In every language I have ever used there should be an indent on those statements that are highlighted. In our groovy editor, those statements are flush with the case expression. What are the chances we could get that indent there? Online in groovy tutorials there seems to always be an indent. I feel like this is a deficiency in the auto-formatter or a setting that could be changed.
Since indentation isn't required for the code to work correctly, this is all a matter of preference. You could have everything flush left and it would still work. The IDE editor for ST doesn't auto-indent at all.
That said, why would the IF be indented in this case? The line below the IF, yes, but the if is on the same level as the line above it. It isn't a layer lower. Why would that be indented?
I agree, @srwhite. It's not a huge thing to fix it by hand but one of my frustrations with the general code base for Hubitat and SmartThings is the inconsistency in formatting. If you hold shift and hit tab on a highlighted block of code it auto-formats. I can't use it in half of my apps/drivers because it breaks the manual formatting of switch statements. Because of this I typically format in IntelliJ before committing. It would just be a quality of life improvement.
If you have ever worked with a large code base with many programmers I think you would have a different opinion. Formatting is not a preference at that point. It is often enforced by the repository through various ways. Differences in white space and code formatting can cause conflicts making merges and branching difficult. White space and formatting should always be consistent. Period. Not preferential. If we want to be a bunch of amateurs here that's fine but I'd rather not.

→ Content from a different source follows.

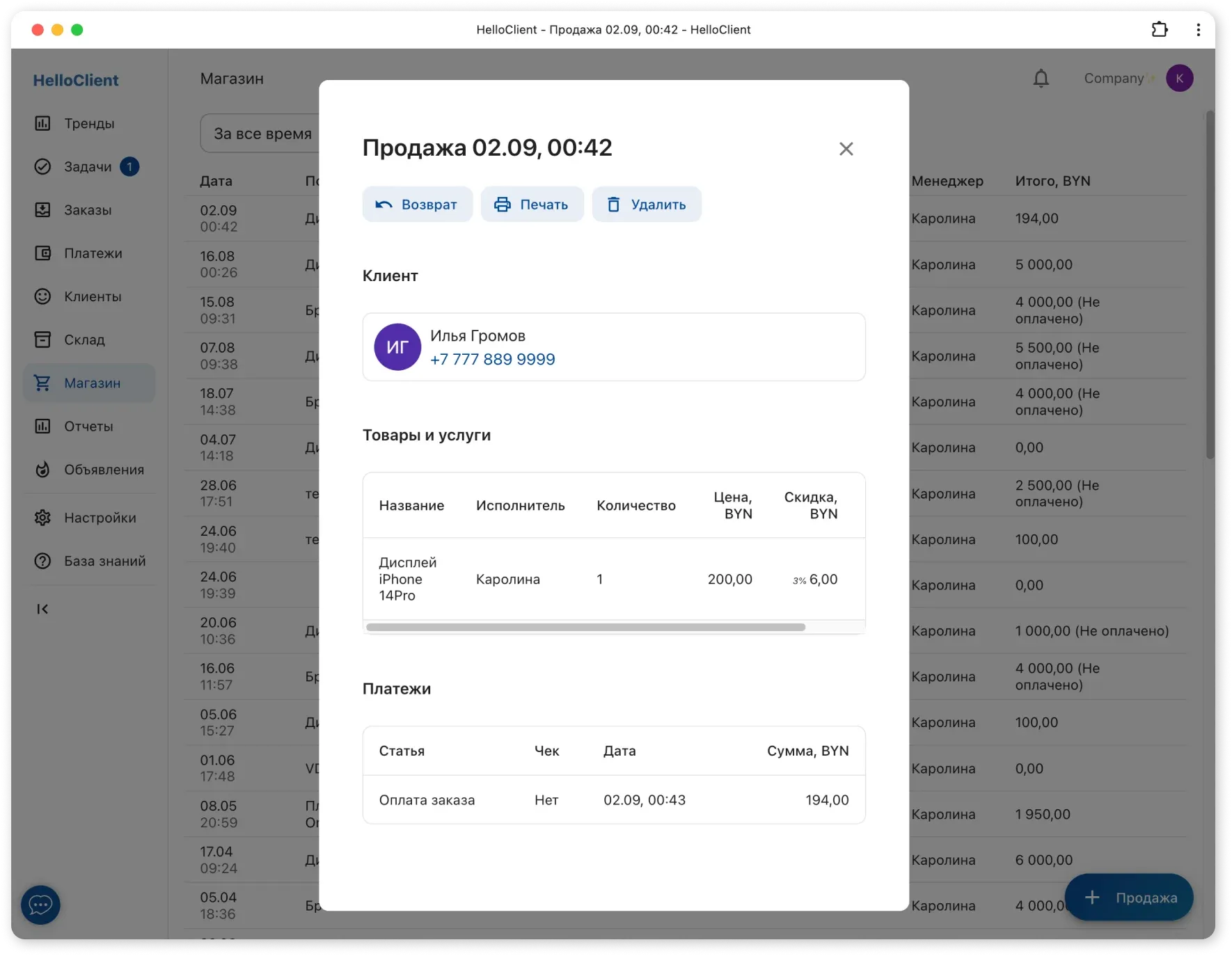Click the Объявления megaphone icon

point(42,470)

Also, I never said just the IF should be intended by itself. If you noticed my highlighted code does not just contain the IF. The entire block of code under the case statement is not indented. 634 to 636 should have been indented by the editor but instead it justified it to the same indentation as the case expression.
Obviously indents aren't required but almost every code has either an official or formally adopted formatting scheme. I assumed Groovy would follow Java's and therefore use indents there. I think I misunderstood the reason you were removing them.
There is literally no work involved in auto-formatting though. Minifying there would be but there would be no benefit to that unless you were trying to prevent downstream manipulation.
Also, I doubt there is a minifier for groovy specifically (because it serves no real purpose since it's not a web language) but there might be a obfuscator. There certainly are for Java.
Python is consuming the world whether we like it or not. That's one of the things (enforced white space formatting) I didn't like about it at first but after working with programmers that just wouldn't conform to standards I loved it.
The other thing I love are subversion and git hooks. You can enforce formatting convention on any language.